製品:
リージョン:
日付:
2023年3月
23
What happened?
Between 02:20 UTC and 07:30 UTC on 23 March 2023 you may have experienced issues using Azure Resource Manager (ARM) when performing resource management operations in the West Europe region. This impacted users of Azure CLI, Azure PowerShell, the Azure portal, as well as Azure services which depend upon ARM for their internal resource management operations.
The primary source of impact was limited to ARM API calls being processed in our West Europe region. This caused up to 50% of customer requests to this region to fail (approximately 3% of global requests at the time). This principally affected customers and workloads in geographic proximity to our West Europe region, while customers geographically located elsewhere would not have been impacted – with limited exceptions for VPN users and those on managed corporate networks. Additionally, Azure services that leverage the ARM API as part of their own internal workflows, and customers of these services, may have experienced issues managing Azure resources located in West Europe as a result.
What went wrong and why?
This incident was the result of a positive feedback loop leading to saturation on the ARM web API tier. This was caused by high-volume, short-held lock contention on the request serving path, which triggered a significant increase in spin-waits against these locks, driving up CPU load and preventing threads from picking up asynchronous background work. As a result of this, latency for long running asynchronous operations (such as outgoing database and web requests) increased, leading to timeouts. These timeouts caused both internal and external clients to retry requests, further increasing load and contention on these locks, eventually causing our Web API tier to saturate its available CPU capacity.

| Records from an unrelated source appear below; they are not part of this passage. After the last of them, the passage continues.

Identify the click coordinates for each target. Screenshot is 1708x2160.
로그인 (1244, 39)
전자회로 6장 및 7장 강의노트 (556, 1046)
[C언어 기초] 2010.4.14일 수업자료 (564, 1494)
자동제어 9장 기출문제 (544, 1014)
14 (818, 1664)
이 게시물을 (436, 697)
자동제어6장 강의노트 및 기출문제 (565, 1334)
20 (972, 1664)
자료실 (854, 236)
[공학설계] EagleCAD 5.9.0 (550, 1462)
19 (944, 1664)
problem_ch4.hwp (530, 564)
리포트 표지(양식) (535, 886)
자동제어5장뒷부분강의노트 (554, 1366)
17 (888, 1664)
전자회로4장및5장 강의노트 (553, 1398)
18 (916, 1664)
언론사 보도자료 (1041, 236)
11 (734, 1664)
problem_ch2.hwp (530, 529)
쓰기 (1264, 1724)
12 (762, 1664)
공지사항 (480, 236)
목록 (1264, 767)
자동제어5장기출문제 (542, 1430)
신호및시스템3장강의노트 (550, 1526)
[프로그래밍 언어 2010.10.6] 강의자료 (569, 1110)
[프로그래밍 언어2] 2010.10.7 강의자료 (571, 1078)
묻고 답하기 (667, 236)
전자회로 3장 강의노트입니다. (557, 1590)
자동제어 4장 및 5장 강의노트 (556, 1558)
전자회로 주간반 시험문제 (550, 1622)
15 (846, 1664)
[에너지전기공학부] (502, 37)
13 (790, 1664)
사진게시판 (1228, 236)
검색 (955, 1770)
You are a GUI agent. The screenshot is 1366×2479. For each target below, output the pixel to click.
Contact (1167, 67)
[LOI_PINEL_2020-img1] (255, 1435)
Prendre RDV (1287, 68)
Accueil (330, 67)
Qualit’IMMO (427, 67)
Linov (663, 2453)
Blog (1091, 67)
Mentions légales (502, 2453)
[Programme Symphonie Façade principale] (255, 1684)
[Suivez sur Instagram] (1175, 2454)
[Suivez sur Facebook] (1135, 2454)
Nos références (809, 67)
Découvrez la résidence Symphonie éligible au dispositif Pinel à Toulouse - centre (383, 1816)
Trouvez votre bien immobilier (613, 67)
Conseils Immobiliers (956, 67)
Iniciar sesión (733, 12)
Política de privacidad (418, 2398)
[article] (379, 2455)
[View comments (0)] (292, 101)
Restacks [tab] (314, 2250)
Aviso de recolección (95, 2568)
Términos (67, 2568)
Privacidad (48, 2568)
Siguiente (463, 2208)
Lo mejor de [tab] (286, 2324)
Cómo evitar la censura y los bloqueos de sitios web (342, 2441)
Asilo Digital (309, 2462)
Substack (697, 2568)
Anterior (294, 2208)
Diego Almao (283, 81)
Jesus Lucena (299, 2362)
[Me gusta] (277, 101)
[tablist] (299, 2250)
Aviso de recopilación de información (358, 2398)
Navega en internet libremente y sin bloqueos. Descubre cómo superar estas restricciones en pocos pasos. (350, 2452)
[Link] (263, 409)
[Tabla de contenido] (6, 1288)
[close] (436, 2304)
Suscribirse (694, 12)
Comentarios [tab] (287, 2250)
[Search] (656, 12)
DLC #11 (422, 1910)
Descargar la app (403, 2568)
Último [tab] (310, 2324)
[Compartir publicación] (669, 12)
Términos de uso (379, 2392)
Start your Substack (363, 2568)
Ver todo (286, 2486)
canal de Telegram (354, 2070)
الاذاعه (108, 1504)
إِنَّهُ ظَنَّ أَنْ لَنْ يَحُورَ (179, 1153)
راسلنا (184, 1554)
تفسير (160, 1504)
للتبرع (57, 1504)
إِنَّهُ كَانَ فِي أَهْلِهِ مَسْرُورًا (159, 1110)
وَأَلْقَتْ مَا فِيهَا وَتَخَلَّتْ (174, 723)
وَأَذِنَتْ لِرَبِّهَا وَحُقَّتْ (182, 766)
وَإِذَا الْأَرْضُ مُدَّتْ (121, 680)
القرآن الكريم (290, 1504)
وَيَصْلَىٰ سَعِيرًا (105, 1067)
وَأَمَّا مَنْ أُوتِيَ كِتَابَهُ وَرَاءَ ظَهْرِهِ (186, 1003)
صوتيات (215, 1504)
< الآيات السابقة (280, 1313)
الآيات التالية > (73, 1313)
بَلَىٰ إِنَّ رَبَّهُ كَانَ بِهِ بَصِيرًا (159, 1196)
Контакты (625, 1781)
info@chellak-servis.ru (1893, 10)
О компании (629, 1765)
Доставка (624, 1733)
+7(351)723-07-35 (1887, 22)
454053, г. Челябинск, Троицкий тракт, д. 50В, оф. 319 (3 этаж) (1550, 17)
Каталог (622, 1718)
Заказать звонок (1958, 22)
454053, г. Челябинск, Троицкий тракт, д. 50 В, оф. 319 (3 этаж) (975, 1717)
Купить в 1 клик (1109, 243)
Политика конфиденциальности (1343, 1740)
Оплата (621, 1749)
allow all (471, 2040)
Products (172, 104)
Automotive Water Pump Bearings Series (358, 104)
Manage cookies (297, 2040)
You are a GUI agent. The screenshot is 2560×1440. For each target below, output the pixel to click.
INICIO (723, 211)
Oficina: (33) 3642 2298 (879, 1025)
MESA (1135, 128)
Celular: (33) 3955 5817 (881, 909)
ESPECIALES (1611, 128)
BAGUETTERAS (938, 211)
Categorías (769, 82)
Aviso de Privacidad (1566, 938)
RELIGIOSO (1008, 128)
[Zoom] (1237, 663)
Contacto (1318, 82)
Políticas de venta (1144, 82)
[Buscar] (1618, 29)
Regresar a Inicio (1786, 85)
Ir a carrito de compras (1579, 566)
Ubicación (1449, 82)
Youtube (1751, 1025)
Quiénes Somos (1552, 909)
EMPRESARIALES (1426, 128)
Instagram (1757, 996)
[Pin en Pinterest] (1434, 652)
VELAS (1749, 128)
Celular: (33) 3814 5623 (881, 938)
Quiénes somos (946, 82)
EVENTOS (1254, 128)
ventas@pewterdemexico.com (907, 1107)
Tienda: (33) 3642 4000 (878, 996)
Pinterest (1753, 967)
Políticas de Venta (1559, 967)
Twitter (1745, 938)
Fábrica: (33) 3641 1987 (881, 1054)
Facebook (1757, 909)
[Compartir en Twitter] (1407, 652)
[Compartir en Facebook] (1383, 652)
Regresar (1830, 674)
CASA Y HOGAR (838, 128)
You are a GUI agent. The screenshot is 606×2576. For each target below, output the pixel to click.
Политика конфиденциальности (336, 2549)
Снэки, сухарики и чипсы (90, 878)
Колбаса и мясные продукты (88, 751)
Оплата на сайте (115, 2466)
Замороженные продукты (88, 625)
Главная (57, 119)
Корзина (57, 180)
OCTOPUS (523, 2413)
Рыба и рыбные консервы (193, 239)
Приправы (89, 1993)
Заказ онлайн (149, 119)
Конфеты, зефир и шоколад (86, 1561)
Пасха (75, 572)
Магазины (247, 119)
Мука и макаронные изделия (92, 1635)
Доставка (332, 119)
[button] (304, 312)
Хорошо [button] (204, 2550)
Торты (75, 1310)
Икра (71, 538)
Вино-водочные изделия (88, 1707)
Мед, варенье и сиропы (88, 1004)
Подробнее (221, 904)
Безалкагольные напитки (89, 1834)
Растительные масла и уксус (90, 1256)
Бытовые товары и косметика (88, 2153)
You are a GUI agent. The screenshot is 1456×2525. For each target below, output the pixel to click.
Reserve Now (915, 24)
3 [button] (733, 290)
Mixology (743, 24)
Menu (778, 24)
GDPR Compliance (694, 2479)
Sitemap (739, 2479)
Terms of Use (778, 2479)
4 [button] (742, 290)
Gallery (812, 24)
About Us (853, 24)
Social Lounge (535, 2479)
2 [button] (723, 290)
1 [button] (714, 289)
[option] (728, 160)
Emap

There are several factors which contribute to increasing the feedback on this loop, however the ultimate trigger was the recent introduction of a cache used to reduce the time spent parsing complex feature flag definitions in hot loops. This change was intended to reduce the performance impact of using feature flags on the request serving path, and had been previously load tested and validated in our internal testing and canary environments - demonstrating a significant reduction in performance impact in these scenarios.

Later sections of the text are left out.